Performance of CoinDesk 20, CoinDesk 80, CoinDesk Memecoin Index, bitcoin, and ether since Liberation Day, April 2, 2025

A Pre-Consensus Lift Amidst Lingering Recession Whispers

Source: CoinDesk Indices

The specter of recession

This recent market exuberance, both within digital assets and across traditional risk-on asset classes, has not quelled the underlying concerns of those who believe the United States is gradually inching towards a recession. Official recessions, as declared by the National Bureau of Economic Research (NBER), are indeed relatively infrequent. Yet, today’s unusual confluence of macroeconomic factors provides fertile ground for wariness.

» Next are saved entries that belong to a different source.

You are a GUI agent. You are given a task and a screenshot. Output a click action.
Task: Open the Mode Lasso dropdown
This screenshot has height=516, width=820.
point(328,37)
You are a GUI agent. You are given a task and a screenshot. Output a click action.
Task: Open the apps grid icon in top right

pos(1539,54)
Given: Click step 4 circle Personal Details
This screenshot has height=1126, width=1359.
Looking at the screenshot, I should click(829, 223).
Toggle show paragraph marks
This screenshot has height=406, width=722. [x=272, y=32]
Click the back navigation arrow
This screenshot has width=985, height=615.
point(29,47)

To wit, the initial estimate for first-quarter 2025 GDP showed a contraction of 0.3% at an annualized rate, a notable reversal from the 2.4% growth in the previous quarter. True, this figure was skewed downwards by a surge in imports as businesses rushed to beat anticipated tariff increases, yet a contraction in GDP is nonetheless a concerning data point. Adding to this unease is plunging consumer confidence. The Conference Board's Consumer Confidence Index fell sharply in April to 86.0, its lowest level in nearly five years, with the Expectations Index hitting its lowest point since October 2011 — a level often associated with recessionary signals. The University of Michigan's Consumer Sentiment Index echoed this weakness, falling to 52.2 in its preliminary May reading, driven by concerns over trade policy and the potential resurgence of inflation. Furthermore, their survey highlighted a surge in year-ahead inflation expectations to 6.5%, the highest since 1981.